Dataset excerpts.
++++++++++
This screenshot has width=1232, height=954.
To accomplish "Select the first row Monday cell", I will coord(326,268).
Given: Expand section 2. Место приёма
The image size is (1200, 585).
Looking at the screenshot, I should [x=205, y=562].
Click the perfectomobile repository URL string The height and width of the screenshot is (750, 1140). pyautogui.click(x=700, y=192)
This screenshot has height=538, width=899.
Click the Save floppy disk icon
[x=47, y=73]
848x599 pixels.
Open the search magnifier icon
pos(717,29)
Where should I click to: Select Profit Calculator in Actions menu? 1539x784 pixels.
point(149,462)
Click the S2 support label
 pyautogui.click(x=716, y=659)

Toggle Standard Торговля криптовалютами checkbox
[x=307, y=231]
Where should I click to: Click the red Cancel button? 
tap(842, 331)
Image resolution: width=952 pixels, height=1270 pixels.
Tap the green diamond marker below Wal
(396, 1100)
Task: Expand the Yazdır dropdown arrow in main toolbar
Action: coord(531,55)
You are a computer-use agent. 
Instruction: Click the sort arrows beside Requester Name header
++++++++++
What you have to do.
Filter the listing above, keeping only the lines with "height".

Output below.
This screenshot has width=1232, height=954.
Click the perfectomobile repository URL string The height and width of the screenshot is (750, 1140). pyautogui.click(x=700, y=192)
This screenshot has height=538, width=899.
Image resolution: width=952 pixels, height=1270 pixels.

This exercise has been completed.